• _Task brief_:
Write out the entries once more, exactly as they appear.
##### Supplied data #####
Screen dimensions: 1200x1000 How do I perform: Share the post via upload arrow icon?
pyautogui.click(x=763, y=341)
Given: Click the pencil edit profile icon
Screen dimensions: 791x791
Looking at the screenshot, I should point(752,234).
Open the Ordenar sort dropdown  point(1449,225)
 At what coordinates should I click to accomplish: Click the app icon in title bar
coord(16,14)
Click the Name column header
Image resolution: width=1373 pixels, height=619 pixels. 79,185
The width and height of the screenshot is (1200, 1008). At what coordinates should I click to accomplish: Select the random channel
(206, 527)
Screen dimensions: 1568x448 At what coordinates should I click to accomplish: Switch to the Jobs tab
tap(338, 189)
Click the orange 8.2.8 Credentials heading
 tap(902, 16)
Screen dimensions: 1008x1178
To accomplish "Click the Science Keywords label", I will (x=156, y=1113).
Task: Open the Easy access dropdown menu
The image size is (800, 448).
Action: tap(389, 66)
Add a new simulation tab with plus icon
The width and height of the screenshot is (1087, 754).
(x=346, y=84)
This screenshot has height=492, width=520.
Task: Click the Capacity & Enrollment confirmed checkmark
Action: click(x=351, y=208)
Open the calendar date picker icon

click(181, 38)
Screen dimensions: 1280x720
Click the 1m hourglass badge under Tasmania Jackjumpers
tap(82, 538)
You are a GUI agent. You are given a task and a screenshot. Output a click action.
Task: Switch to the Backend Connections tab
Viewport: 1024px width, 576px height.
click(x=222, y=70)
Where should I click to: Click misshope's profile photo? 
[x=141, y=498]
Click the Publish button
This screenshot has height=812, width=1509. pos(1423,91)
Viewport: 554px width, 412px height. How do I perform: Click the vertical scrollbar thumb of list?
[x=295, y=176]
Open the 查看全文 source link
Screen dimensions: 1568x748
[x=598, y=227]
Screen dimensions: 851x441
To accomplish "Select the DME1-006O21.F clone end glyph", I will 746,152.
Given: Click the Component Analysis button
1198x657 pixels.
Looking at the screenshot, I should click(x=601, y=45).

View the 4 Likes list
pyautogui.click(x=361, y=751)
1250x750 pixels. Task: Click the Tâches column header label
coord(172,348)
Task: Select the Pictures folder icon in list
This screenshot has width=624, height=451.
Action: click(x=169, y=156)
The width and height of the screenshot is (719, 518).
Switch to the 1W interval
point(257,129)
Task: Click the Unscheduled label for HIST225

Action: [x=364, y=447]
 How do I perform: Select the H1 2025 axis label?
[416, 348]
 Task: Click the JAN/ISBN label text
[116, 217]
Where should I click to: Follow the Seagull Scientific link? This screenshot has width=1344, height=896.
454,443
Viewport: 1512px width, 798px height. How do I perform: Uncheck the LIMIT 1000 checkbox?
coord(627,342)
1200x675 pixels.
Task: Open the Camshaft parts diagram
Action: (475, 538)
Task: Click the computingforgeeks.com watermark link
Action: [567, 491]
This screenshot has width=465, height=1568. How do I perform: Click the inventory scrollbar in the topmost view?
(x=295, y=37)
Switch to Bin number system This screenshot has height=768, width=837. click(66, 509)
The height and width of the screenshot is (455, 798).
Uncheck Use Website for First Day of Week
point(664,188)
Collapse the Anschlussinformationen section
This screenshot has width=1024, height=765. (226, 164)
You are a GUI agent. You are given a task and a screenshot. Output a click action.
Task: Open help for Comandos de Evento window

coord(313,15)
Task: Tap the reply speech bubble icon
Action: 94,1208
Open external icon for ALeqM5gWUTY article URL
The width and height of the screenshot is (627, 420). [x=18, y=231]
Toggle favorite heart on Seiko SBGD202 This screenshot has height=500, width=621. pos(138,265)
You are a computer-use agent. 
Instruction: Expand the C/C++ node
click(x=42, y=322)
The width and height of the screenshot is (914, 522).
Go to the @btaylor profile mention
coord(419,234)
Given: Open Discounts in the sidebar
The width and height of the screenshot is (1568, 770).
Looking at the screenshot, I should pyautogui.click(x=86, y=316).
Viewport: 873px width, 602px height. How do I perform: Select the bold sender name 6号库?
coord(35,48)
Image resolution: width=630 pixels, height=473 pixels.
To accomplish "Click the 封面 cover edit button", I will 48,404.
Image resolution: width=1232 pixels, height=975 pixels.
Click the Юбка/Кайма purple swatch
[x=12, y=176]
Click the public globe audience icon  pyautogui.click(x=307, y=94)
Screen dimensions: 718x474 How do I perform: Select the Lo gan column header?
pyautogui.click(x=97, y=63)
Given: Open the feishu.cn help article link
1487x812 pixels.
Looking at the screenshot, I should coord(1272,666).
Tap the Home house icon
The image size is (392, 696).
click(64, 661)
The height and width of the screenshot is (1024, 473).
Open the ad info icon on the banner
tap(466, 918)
#####
• _Output below_:
Screen dimensions: 1200x1000 How do I perform: Share the post via upload arrow icon?
pyautogui.click(x=763, y=341)
Given: Click the pencil edit profile icon
Screen dimensions: 791x791
Looking at the screenshot, I should point(752,234).
Open the Ordenar sort dropdown  point(1449,225)
 At what coordinates should I click to accomplish: Click the app icon in title bar
coord(16,14)
Click the Name column header
Image resolution: width=1373 pixels, height=619 pixels. 79,185
The width and height of the screenshot is (1200, 1008). At what coordinates should I click to accomplish: Select the random channel
(206, 527)
Screen dimensions: 1568x448 At what coordinates should I click to accomplish: Switch to the Jobs tab
tap(338, 189)
Click the orange 8.2.8 Credentials heading
 tap(902, 16)
Screen dimensions: 1008x1178
To accomplish "Click the Science Keywords label", I will (x=156, y=1113).
Task: Open the Easy access dropdown menu
The image size is (800, 448).
Action: tap(389, 66)
Add a new simulation tab with plus icon
The width and height of the screenshot is (1087, 754).
(x=346, y=84)
This screenshot has height=492, width=520.
Task: Click the Capacity & Enrollment confirmed checkmark
Action: click(x=351, y=208)
Open the calendar date picker icon

click(181, 38)
Screen dimensions: 1280x720
Click the 1m hourglass badge under Tasmania Jackjumpers
tap(82, 538)
You are a GUI agent. You are given a task and a screenshot. Output a click action.
Task: Switch to the Backend Connections tab
Viewport: 1024px width, 576px height.
click(x=222, y=70)
Where should I click to: Click misshope's profile photo? 
[x=141, y=498]
Click the Publish button
This screenshot has height=812, width=1509. pos(1423,91)
Viewport: 554px width, 412px height. How do I perform: Click the vertical scrollbar thumb of list?
[x=295, y=176]
Open the 查看全文 source link
Screen dimensions: 1568x748
[x=598, y=227]
Screen dimensions: 851x441
To accomplish "Select the DME1-006O21.F clone end glyph", I will 746,152.
Given: Click the Component Analysis button
1198x657 pixels.
Looking at the screenshot, I should click(x=601, y=45).

View the 4 Likes list
pyautogui.click(x=361, y=751)
1250x750 pixels. Task: Click the Tâches column header label
coord(172,348)
Task: Select the Pictures folder icon in list
This screenshot has width=624, height=451.
Action: click(x=169, y=156)
The width and height of the screenshot is (719, 518).
Switch to the 1W interval
point(257,129)
Task: Click the Unscheduled label for HIST225

Action: [x=364, y=447]
 How do I perform: Select the H1 2025 axis label?
[416, 348]
 Task: Click the JAN/ISBN label text
[116, 217]
Where should I click to: Follow the Seagull Scientific link? This screenshot has width=1344, height=896.
454,443
Viewport: 1512px width, 798px height. How do I perform: Uncheck the LIMIT 1000 checkbox?
coord(627,342)
1200x675 pixels.
Task: Open the Camshaft parts diagram
Action: (475, 538)
Task: Click the computingforgeeks.com watermark link
Action: [567, 491]
This screenshot has width=465, height=1568. How do I perform: Click the inventory scrollbar in the topmost view?
(x=295, y=37)
Switch to Bin number system This screenshot has height=768, width=837. click(66, 509)
The height and width of the screenshot is (455, 798).
Uncheck Use Website for First Day of Week
point(664,188)
Collapse the Anschlussinformationen section
This screenshot has width=1024, height=765. (226, 164)
You are a GUI agent. You are given a task and a screenshot. Output a click action.
Task: Open help for Comandos de Evento window

coord(313,15)
Task: Tap the reply speech bubble icon
Action: 94,1208
Open external icon for ALeqM5gWUTY article URL
The width and height of the screenshot is (627, 420). [x=18, y=231]
Toggle favorite heart on Seiko SBGD202 This screenshot has height=500, width=621. pos(138,265)
You are a computer-use agent. 
Instruction: Expand the C/C++ node
click(x=42, y=322)
The width and height of the screenshot is (914, 522).
Go to the @btaylor profile mention
coord(419,234)
Given: Open Discounts in the sidebar
The width and height of the screenshot is (1568, 770).
Looking at the screenshot, I should pyautogui.click(x=86, y=316).
Viewport: 873px width, 602px height. How do I perform: Select the bold sender name 6号库?
coord(35,48)
Image resolution: width=630 pixels, height=473 pixels.
To accomplish "Click the 封面 cover edit button", I will 48,404.
Image resolution: width=1232 pixels, height=975 pixels.
Click the Юбка/Кайма purple swatch
[x=12, y=176]
Click the public globe audience icon  pyautogui.click(x=307, y=94)
Screen dimensions: 718x474 How do I perform: Select the Lo gan column header?
pyautogui.click(x=97, y=63)
Given: Open the feishu.cn help article link
1487x812 pixels.
Looking at the screenshot, I should coord(1272,666).
Tap the Home house icon
The image size is (392, 696).
click(64, 661)
The height and width of the screenshot is (1024, 473).
Open the ad info icon on the banner
tap(466, 918)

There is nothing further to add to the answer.